来源:ACS Publications
Deterministic control of the layering configuration of two-dimensional quantum materials plays a central role in studying their emergent electronic properties. Here we demonstrate in situ control over competing stacking configurations in thin film crystals of the rare-earth diantimonides by synthesizing in proximity to competing structural orders. A crossover between the epitaxially stabilized monoclinic structure and the orthorhombic structure commonly observed in bulk crystals is navigated through three axes─the relative cation/anion ratio, growth temperature, and choice of lanthanide ion─culminating with a comparative magnetotransport study of single-yet-distinct phase CeSb2 films. These results set the stage for an expanded search for hidden stacking configurations in layered compounds which have evaded detection.
In summary, we have demonstrated experimental control over competing stacking configurations of LnSb2 crystals grown as thin films.
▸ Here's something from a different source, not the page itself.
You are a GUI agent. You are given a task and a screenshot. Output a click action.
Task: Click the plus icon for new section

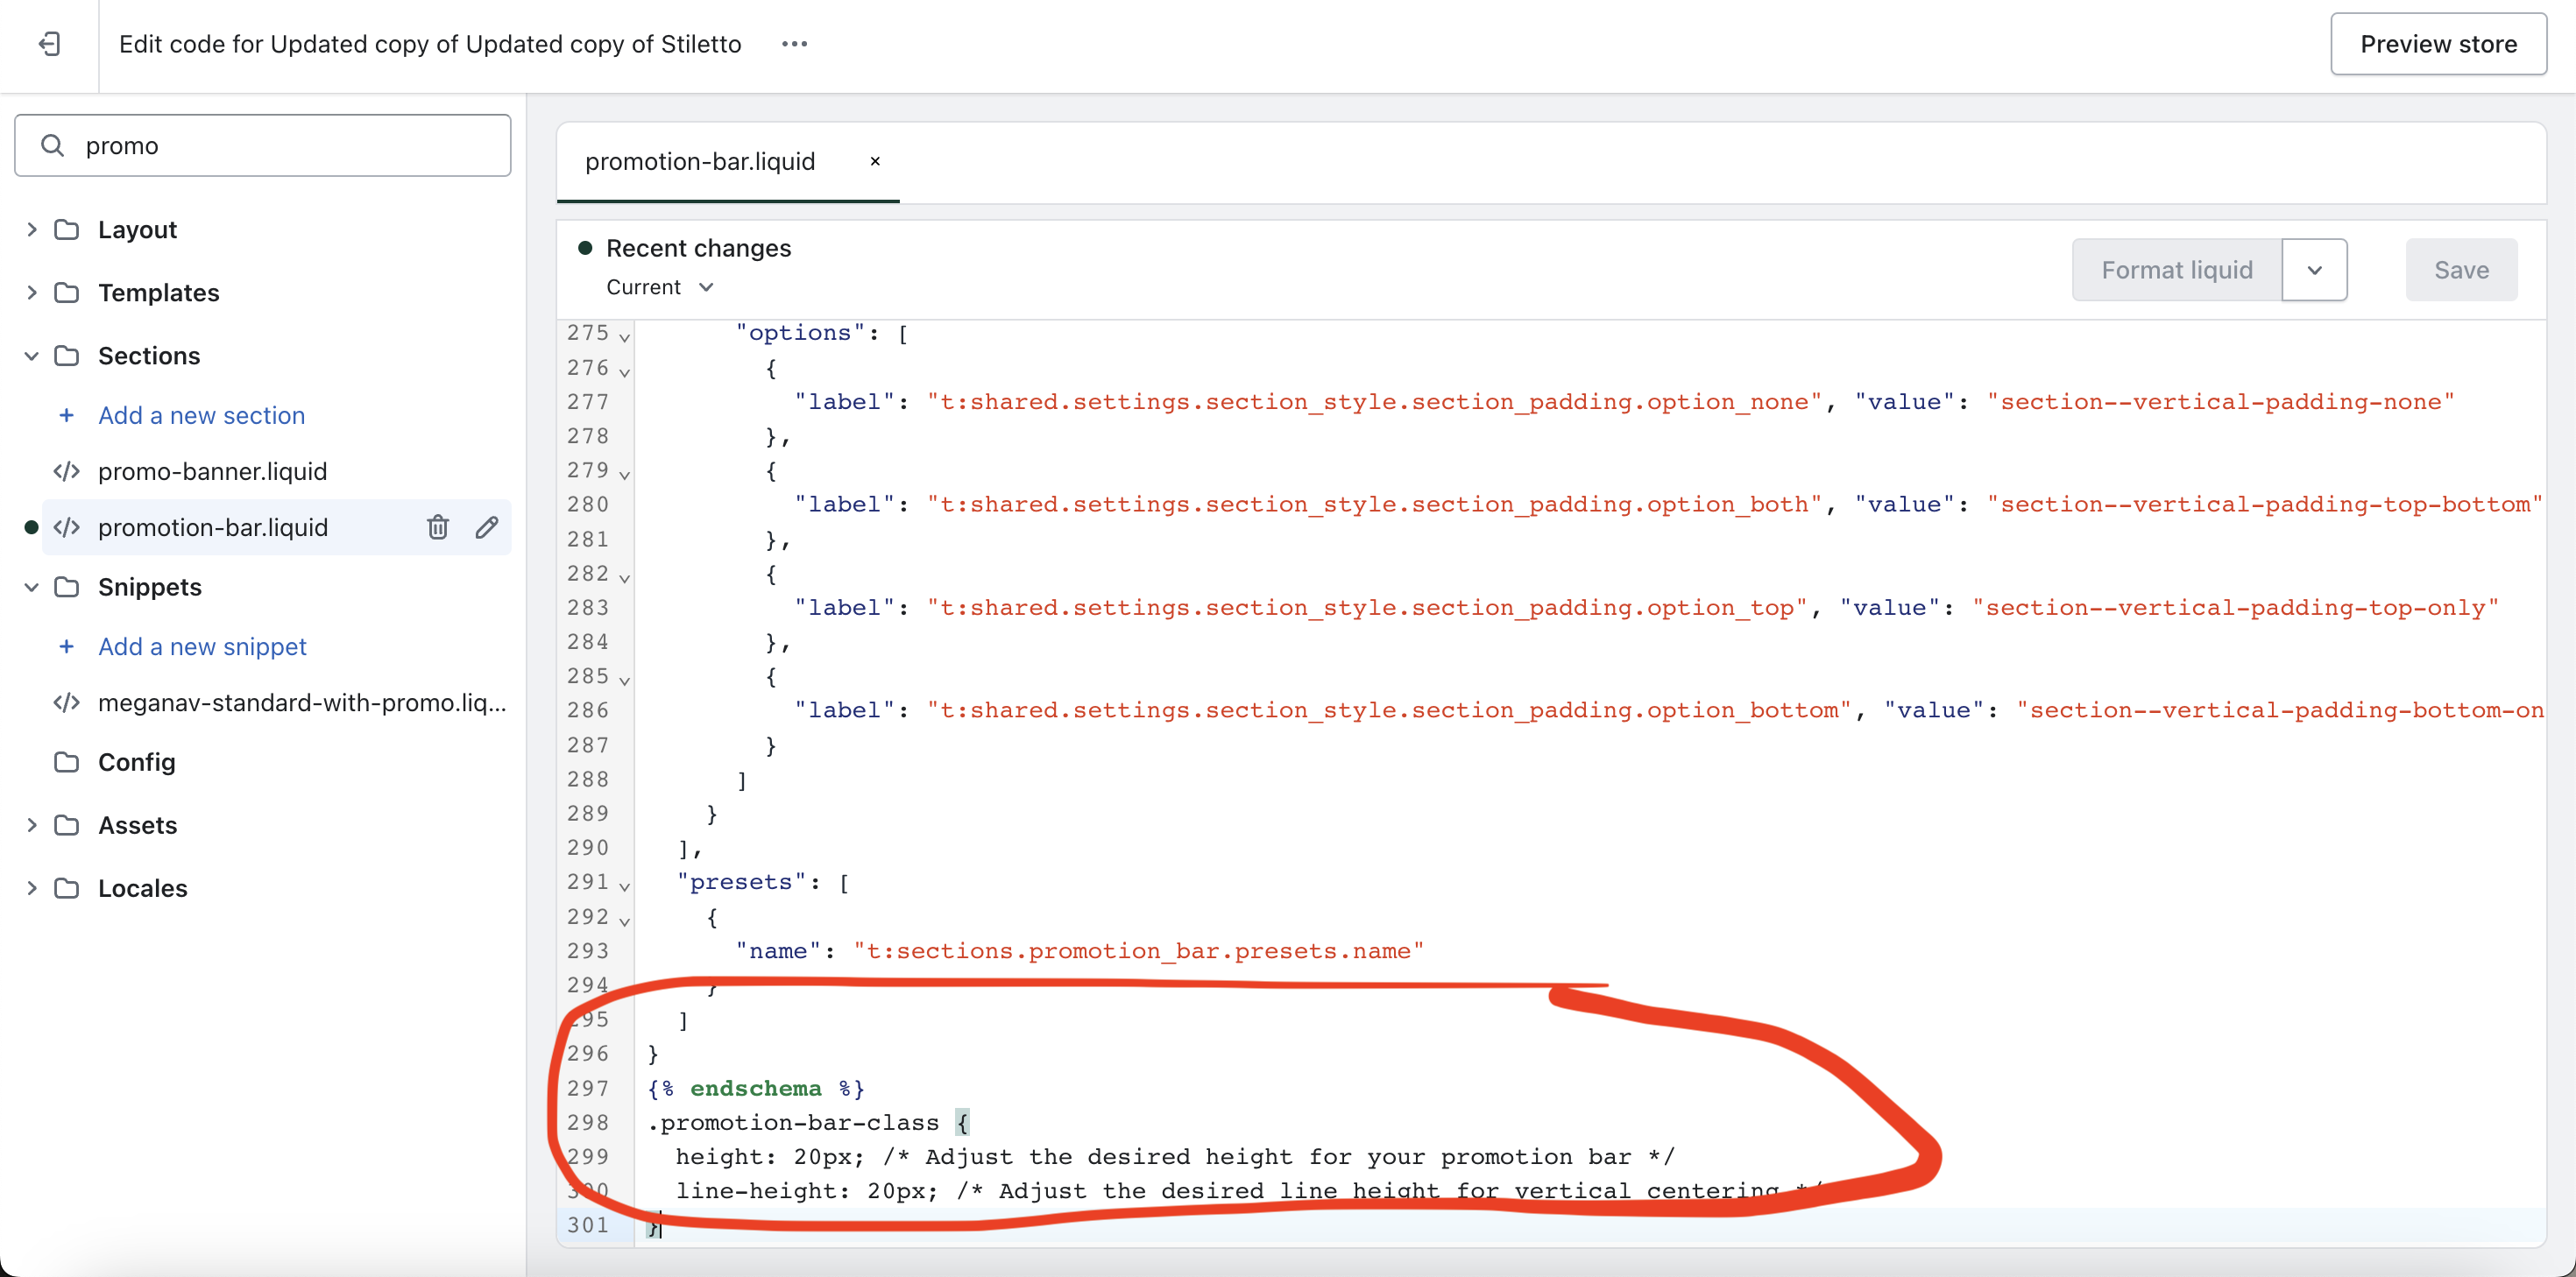(66, 415)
Bulk Sm-type and novel Yb-mono polymorphs are selectable in CeSb2 by tuning the flux ratio and substrate temperature during growth, and a crossover between these structures is supported by first-principles calculations. The unique ability to work across a wide range of Sb dosing conditions is revealed as important in driving the phase transition, which is inaccessible in conventional flux bulk synthesis. These results highlight the importance of thin film growth in discovering new structures in quantum materials otherwise inaccessible by traditional bulk-synthesis methods.